Priyanka Dutta ’17 and Kate Pellegrini ’17
Do you think you are a good person? You probably are—up to a point, at least.
According to recent research conducted by Priyanka Dutta ’17 and Kate Pellegrini ’17, it turns out that good deeds do not necessarily beget more good deeds, but cultural context can influence a person’s subconscious attitude towards morality.
Priyanka and Kate look into the human tendency to do good deeds (or not) in their study “Moral Licensing as Acquired Behavior.”
Moral licensing describes the concept that each of us has a subconscious “good quota” that influences whether we behave morally or immorally.
“You’d think that if you do a good act, you’re more willing to do good in the next iterations, but actually the literature says that you commit selfish acts if you commit a good one first,” says Kate.

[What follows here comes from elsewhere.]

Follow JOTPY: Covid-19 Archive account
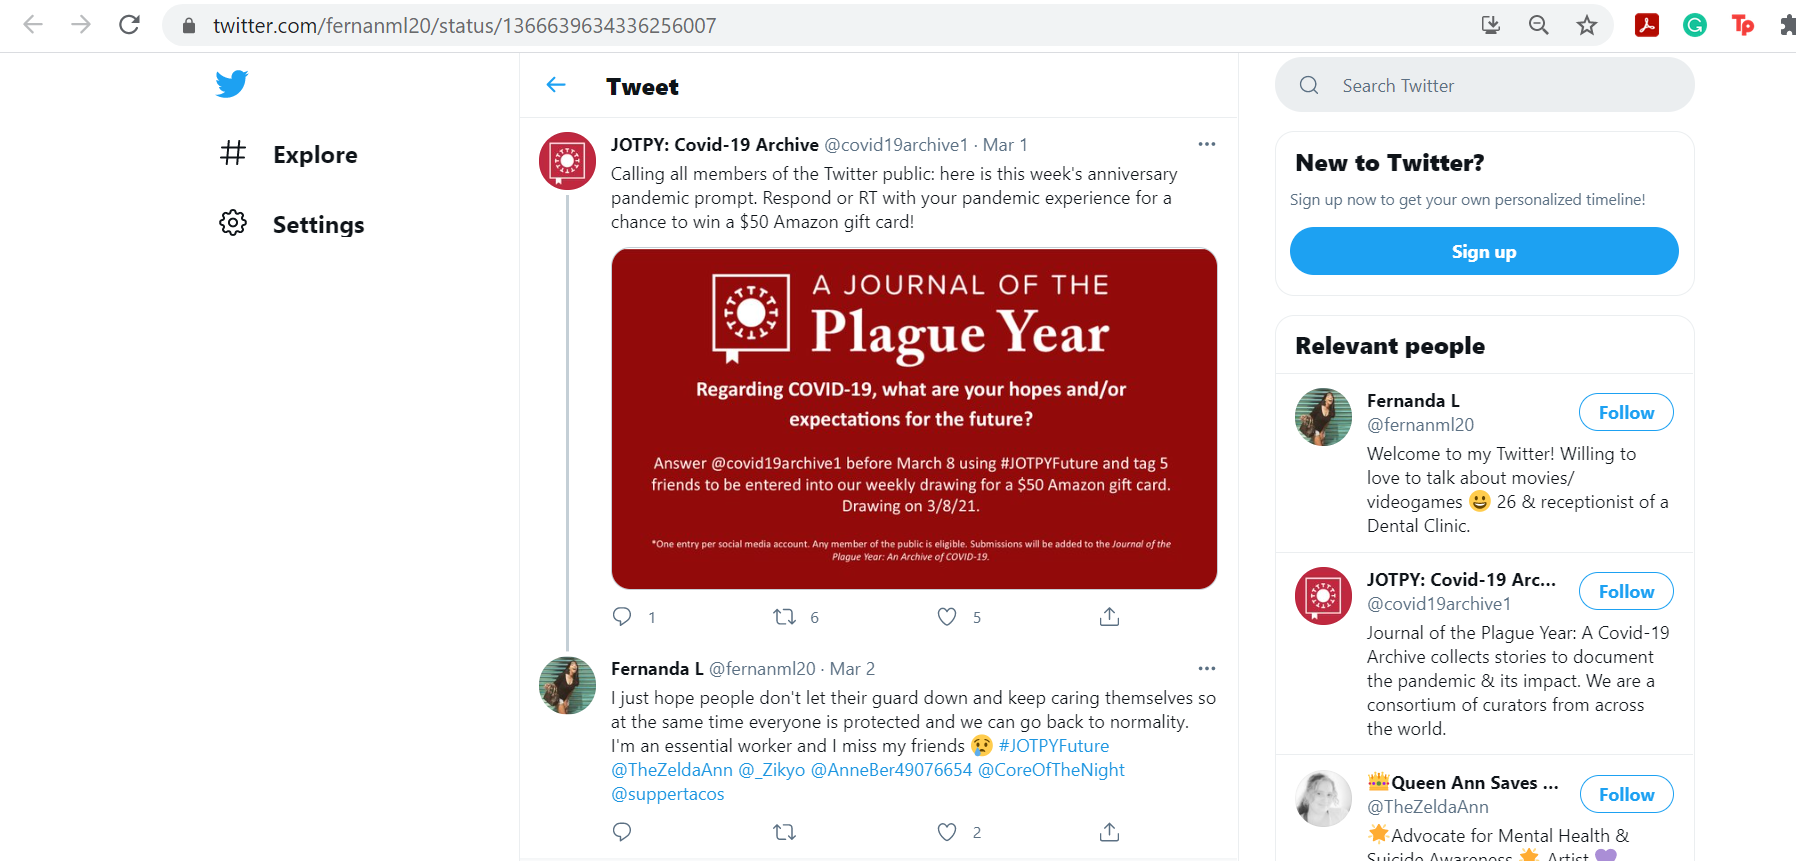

Kate and Priyanka wanted to examine this phenomenon cross-culturally, comparing how eastern and western concepts of morality influence how individuals license their morality, and to do so they looked at populations in India, Taiwan, and the United States.
“We were expecting to see that moral licensing would be more present in the U.S. population and less present in the eastern populations because of the influence of different religions and cultural concepts such as karma,” says Priyanka.
Over the summer, Kate and Priyanka were stationed in Portland and Mumbai, respectively, collecting data for their study, supervised by Louisa Egan Brad, who was formerly an assistant professor at Bryn Mawr and now teaches at the University of Portland.
For their study, Kate and Priyanka recruited a randomized sample of 192 people in public spaces and assigned them to one of two groups: the hard group or the easy group.
Each participant received a questionnaire asking if they regularly complete a variety of environmental conservation tasks.
The easy group were asked about whether or not they completed relatively easy activities such as recycling paper, while the hard questionnaire including more difficult activities, such as making one’s own shampoo.
After the participants completed the questionnaire, they were told that they had been entered into a raffle for $60, and that they had the option to either keep the money for themselves or give it to charity.
Kate explains that according to moral licensing, people are more likely to donate the money if they have been made to feel guilty about their actions.
“We saw moral consistency in the eastern countries, which means that in India and Taiwan, people still donated more money, irrespective of whether they were in the easy or difficult group,” says Priyanka.
The western subjects, however, donated less money to charity when they felt themselves to be environmentally responsible after completing the questionnaire.
Kate and Priyanka, recently received Deans Office Funding to present their findings at the 2017 conference for the Society for Personality and Social Psychology in San Antonio, Texas.
Excited to have conducted the first study of moral licensing cross-culturally, Kate and Priyanka feel as fascinated by psychology as ever, and both wish to continue their psychology careers after Bryn Mawr.
“I think I would be doing a disservice to myself to not continue with psychology,” says Kate. “It’s a newer field, so new things are always being discovered. It’s awesome that we’re part of that revolution.”